EU's Juncker faces confidence vote
The European Parliament holds a confidence vote Thursday on Jean-Claude Juncker and his entire Commission over the "Luxleaks" tax scandal, in a symbolic but still damaging move less than a month into his five-year mandate.
Juncker and his team of 27 commissioners, who took office on November 1, are virtually certain to survive the vote as major political groups have opposed the censure motion, filed last week by eurosceptic groups.
The motion focuses on revelations from a journalistic investigation that showed Luxembourg gave tax deals to dozens of global firms during Juncker's 19 years as prime minister of the tiny duchy.
Two-thirds of MEPs would have to back the no confidence motion in order for it to pass in the vote at the European Parliament in Strasbourg, which is due around 1100 GMT.
The vote threatens to take the lustre off Juncker's announcement a day earlier of a giant 315-billion-euro ($380 billion) investment plan aimed at jumpstarting the stalling EU economy.
It also comes just two days after Pope Francis criticised the "bureaucratic technicalities" strangling the European dream, in a blistering speech to the same parliament.
Critics say political veteran Juncker is too much of a Brussels insider to restore the faith of increasingly sceptical European voters who turned to anti-EU parties in European Parliament elections in May.
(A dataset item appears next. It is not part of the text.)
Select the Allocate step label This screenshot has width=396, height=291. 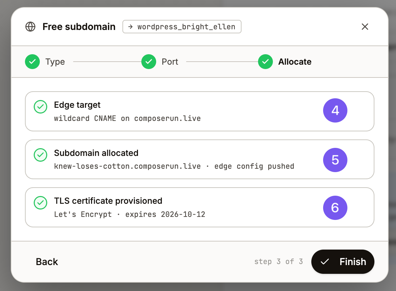(x=295, y=62)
Many of those parties -- Italian comedian Beppe Grillo's Five Star movement, Nigel Farage's UK Independence Party and French far-right leader Marine Le Pen's group -- were behind the censure motion.
The motion says that they have "no confidence in Mr Juncker as the President of the European Commission".
"It is intolerable that a person who has been responsible for aggressive tax avoidance policies should serve as President of the European Commission," it adds.
The Commission, the European Union's executive arm, is arguably the most powerful institution in Brussels with influence over laws and policies that affect more than 500 million people across 28 countries in what is the world's largest economy.
The Luxleaks investigation revealed thousands of leaked files that showed Luxembourg allowed hundreds of top companies -- including Apple, Pepsi, IKEA and Heinz -- to enjoy tax breaks during Juncker's time as premier.
Juncker has firmly denied any wrongdoing.
When Euro MPs debated the motion on Monday, he repeated a vow to tighten measures against tax avoidance and tax fraud.
"The commission that I have the honour of leading will fight tax evasion and tax fraud. Don't doubt my word," Juncker told parliament.
But he also begged lawmakers to "please stop insulting me" after Marine Le Pen compared him to US gangster Al Capone.
Juncker's supporters say the vote is an "exercise in self-promotion" by the eurosceptics.